Incidentally, Ross says he's been reading about the scandals of the '90s:
I spent this week reading about the lost world of the 1990s. I skimmed the Starr Report. I leafed through books by George Stephanopoulos and Joe Klein and Michael Isikoff. I dug into Troopergate and Whitewater and other first-term scandals. I reacquainted myself with Gennifer Flowers and Webb Hubbell, James Riady and Marc Rich.He notably missed anything by Gene Lyons and Joe Conason. I just read a long and thrillingly written report Renata Adler did for Vanity Fair in December 1998, more or less reviewing the Starr Report:
in many ways, an utterly preposterous document: inaccurate, mindless, biased, disorganized, unprofessional, and corrupt. What it is textually is a voluminous work of demented pornography, with many fascinating characters and several largely hidden story lines. What it is politically is an attempt, through its own limitless preoccupation with sexual material, to set aside, even obliterate, the relatively dull requirements of real evidence and constitutional procedure....And also emphasizing some points that frequently get lost in the debate: the crazed behavior of Monica Lewinsky and the White House's difficulty in dealing with her appropriately ("a young woman who is regarded, almost universally and, as it turns out, with astonishing understatement, as a 'stalker,' a 'hall surfer,' a 'cling on,' and a 'clutch'") on the one hand, and on the other hand the extraordinary violation of her rights as a witness and potential defendant by Kenneth Starr, which would I think have gotten all her testimony thrown out in any normal legal proceeding (not to mention Starr's brazen concealment of the fact that Linda Tripp had been working with his office for three years before she made her first appearance in the report of the investigation, from Vincent Foster days, when she testified that she watched Foster remove the onions from his last hamburger, suggesting to her that he couldn't have been contemplating suicide).

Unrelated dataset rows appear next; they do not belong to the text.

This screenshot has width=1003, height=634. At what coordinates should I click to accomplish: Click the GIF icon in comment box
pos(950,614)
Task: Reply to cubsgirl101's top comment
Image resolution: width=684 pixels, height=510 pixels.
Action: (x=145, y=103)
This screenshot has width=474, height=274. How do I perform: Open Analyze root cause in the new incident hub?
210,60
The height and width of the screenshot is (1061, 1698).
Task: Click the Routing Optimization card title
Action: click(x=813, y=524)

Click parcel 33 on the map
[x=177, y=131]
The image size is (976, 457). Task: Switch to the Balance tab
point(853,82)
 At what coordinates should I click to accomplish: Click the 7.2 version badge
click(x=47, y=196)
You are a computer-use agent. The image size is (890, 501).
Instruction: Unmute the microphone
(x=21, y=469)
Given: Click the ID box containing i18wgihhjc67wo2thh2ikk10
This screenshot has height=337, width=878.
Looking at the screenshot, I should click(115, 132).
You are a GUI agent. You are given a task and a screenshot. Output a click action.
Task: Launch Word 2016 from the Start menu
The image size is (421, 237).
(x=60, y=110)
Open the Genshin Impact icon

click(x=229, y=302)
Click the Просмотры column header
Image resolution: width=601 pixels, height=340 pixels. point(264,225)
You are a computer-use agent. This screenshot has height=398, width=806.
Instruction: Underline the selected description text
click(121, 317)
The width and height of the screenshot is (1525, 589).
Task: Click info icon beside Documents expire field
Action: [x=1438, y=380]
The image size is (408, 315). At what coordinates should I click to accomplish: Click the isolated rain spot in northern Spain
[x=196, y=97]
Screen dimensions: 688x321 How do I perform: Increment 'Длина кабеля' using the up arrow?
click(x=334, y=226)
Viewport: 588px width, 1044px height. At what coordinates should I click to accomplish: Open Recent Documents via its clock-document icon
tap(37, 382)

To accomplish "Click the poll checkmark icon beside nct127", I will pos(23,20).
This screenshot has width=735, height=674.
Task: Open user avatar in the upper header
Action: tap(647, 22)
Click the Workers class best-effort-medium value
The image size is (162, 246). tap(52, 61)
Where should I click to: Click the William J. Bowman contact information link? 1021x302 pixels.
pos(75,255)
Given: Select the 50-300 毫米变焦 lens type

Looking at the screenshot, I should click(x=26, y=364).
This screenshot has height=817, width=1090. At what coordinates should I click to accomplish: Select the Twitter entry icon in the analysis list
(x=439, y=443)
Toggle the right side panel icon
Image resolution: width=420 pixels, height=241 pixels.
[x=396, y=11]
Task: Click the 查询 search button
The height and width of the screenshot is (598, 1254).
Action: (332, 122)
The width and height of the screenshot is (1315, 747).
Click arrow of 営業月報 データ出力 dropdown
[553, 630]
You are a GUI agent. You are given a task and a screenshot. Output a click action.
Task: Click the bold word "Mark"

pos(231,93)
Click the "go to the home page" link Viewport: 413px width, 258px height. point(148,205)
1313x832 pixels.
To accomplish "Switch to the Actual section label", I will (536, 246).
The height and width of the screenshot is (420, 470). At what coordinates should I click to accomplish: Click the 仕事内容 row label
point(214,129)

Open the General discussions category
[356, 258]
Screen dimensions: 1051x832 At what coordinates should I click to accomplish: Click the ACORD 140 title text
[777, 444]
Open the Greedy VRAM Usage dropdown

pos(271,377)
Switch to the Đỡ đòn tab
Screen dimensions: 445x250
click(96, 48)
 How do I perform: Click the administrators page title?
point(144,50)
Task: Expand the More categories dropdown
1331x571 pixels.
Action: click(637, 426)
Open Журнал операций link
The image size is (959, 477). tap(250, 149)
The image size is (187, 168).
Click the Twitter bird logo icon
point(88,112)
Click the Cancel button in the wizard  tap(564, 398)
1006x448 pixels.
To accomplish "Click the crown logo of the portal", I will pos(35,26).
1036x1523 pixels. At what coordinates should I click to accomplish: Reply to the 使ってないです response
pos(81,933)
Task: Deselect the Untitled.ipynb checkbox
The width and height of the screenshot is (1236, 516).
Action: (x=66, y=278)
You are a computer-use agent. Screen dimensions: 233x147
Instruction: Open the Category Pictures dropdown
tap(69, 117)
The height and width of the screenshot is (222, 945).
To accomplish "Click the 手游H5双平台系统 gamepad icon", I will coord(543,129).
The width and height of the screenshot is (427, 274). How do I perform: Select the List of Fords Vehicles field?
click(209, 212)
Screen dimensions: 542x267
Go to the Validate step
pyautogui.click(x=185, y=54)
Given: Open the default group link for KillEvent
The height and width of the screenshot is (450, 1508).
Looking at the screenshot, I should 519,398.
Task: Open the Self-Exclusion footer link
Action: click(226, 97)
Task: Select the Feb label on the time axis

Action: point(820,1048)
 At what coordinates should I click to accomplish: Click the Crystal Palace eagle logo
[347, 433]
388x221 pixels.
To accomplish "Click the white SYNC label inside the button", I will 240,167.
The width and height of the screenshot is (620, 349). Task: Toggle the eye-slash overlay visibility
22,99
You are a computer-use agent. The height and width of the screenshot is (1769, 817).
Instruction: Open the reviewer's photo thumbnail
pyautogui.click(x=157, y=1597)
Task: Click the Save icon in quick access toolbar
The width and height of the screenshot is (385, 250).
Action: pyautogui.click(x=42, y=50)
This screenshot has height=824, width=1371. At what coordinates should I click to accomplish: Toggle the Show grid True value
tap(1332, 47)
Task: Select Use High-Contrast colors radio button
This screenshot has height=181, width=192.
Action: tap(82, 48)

There are signs that the document was never intended to be understood, or even read, by anyone. The absence of dates, tables of contents, index, chronology, context, accurate headings, and logic of any sort from the five supplementary volumes is almost the least of it. So are the distortions and misrepresentations in the report itself of what the record actually shows.
I think you could make a good argument exactly opposite to the one Douthat seems to be sneakily making, that we need to relitigate what Clinton may or may not have done 20 years ago before we can really consider the misdeeds of the current president: whatever he did or didn't do—and it could have been awful, though as I've said I'm skeptical on that—was not as dangerous to the Republic as that vast rightwing conspiracy, which really did exist, in spite of the poohpoohs of the Washington Press, and of which Kenneth Starr was a part, though he seems to be a little embarrassed about that in recent years.
I'd say our only hope of ever understanding the events of the 1990s is to start with a better job of understanding what's happening right now, because that old well is utterly poisoned and we need some tools for detoxifying it.